Stored data entries:
####################
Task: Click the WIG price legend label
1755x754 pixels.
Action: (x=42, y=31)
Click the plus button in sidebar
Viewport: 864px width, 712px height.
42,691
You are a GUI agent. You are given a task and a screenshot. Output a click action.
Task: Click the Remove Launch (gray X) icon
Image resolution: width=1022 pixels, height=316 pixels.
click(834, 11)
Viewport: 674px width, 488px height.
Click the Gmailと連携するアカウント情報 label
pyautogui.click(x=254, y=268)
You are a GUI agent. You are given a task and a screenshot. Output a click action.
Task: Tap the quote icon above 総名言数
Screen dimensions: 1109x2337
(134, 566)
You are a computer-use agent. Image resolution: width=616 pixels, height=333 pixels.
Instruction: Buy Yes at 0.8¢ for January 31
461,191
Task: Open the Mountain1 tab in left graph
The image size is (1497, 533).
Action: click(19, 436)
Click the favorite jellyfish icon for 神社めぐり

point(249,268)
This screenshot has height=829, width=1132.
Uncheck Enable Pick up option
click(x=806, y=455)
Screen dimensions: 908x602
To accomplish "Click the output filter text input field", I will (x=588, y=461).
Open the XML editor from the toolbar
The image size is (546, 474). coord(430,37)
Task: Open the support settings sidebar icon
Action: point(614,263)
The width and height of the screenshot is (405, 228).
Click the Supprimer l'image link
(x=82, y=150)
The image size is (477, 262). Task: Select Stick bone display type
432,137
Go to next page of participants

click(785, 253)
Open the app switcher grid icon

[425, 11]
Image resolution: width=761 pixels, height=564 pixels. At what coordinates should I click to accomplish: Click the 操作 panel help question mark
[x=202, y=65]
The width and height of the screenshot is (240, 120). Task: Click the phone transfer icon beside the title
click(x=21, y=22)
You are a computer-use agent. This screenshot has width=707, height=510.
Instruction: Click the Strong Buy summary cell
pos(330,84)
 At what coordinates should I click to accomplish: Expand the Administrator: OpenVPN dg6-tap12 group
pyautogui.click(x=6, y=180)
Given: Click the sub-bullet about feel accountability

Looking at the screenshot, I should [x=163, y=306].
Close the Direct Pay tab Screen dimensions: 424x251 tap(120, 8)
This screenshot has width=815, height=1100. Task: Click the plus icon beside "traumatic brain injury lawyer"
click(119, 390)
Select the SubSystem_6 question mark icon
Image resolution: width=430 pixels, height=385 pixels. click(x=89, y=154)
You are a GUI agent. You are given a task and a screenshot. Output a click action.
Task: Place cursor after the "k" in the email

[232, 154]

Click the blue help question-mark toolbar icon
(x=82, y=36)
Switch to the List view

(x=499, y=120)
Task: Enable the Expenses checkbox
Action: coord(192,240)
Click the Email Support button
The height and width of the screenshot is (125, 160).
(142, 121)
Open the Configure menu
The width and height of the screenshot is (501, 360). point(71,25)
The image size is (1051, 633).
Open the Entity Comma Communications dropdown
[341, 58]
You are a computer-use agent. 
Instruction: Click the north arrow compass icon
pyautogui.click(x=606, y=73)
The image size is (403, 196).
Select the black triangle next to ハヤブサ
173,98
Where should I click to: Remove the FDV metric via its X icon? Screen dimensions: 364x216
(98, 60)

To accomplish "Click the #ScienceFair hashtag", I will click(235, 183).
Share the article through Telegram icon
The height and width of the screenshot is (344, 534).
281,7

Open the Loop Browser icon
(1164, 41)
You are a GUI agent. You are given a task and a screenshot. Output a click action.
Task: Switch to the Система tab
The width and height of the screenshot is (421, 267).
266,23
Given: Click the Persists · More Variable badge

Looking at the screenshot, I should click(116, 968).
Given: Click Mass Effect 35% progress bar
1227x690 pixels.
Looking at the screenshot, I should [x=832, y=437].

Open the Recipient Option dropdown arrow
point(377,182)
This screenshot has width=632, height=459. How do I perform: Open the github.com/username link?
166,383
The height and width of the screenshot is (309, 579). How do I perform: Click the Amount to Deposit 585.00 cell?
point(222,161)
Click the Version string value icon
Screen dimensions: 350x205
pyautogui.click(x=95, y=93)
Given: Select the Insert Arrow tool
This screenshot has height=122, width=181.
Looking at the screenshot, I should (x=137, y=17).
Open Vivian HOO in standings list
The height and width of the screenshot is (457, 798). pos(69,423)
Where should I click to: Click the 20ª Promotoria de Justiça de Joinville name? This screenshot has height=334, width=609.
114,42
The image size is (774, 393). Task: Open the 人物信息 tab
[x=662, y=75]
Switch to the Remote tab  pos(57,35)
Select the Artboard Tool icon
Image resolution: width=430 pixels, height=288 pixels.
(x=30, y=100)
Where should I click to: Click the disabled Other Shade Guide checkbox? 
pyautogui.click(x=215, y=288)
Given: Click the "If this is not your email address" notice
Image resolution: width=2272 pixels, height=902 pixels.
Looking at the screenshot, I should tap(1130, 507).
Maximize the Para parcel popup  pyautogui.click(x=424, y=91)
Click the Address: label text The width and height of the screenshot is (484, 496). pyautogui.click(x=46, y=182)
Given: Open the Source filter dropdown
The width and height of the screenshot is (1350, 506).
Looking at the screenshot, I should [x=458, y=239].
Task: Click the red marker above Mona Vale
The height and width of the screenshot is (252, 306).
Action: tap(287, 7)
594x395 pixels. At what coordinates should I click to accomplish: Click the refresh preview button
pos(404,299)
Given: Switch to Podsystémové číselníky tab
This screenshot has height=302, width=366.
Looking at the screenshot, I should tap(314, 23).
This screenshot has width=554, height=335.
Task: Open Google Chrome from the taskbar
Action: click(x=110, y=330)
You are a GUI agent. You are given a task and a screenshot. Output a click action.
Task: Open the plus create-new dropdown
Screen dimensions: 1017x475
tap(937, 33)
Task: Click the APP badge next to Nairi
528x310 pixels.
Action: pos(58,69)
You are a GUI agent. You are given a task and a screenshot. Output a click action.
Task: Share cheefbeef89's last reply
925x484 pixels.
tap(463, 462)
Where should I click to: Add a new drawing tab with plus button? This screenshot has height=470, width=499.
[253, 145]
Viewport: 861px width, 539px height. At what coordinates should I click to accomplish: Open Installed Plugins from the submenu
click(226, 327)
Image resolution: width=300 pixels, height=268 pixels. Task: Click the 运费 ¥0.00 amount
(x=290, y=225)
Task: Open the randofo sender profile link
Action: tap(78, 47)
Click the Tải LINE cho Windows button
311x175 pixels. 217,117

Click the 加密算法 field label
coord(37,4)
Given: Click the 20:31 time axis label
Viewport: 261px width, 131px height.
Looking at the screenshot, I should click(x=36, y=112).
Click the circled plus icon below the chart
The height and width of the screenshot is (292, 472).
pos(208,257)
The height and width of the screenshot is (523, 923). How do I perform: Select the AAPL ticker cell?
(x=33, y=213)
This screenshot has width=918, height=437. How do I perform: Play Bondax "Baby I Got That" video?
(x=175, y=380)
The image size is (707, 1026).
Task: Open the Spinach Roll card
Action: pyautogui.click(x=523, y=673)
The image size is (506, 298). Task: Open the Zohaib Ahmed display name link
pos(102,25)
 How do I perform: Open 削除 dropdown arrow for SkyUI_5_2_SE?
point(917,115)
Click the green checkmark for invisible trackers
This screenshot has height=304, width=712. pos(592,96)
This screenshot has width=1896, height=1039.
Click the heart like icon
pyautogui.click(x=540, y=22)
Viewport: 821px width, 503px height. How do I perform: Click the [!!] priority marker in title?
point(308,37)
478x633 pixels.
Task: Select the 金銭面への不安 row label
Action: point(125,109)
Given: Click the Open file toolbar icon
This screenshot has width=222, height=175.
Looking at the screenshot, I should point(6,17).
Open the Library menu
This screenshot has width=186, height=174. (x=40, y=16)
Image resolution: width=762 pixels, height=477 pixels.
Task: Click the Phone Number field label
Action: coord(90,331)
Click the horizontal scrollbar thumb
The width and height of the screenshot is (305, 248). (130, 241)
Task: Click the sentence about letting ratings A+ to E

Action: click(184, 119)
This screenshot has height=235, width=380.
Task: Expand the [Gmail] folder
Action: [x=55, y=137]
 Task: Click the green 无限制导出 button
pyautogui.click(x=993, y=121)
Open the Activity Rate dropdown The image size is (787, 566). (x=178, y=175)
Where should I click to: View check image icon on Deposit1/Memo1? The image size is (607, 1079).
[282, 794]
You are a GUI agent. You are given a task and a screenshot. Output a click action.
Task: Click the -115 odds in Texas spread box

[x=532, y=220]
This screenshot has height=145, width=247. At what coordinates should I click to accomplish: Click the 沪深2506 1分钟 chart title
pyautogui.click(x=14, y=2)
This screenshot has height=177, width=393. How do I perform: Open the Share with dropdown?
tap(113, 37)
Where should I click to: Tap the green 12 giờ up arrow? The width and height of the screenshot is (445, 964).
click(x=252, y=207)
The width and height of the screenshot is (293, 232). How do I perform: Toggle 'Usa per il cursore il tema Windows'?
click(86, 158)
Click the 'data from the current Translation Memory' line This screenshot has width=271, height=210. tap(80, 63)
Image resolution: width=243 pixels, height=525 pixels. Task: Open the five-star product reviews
####################
What is expected: Count lines, not occurrences: report how many lines in the entries above include the word "computer", as a number alone.

Solved exercise: 3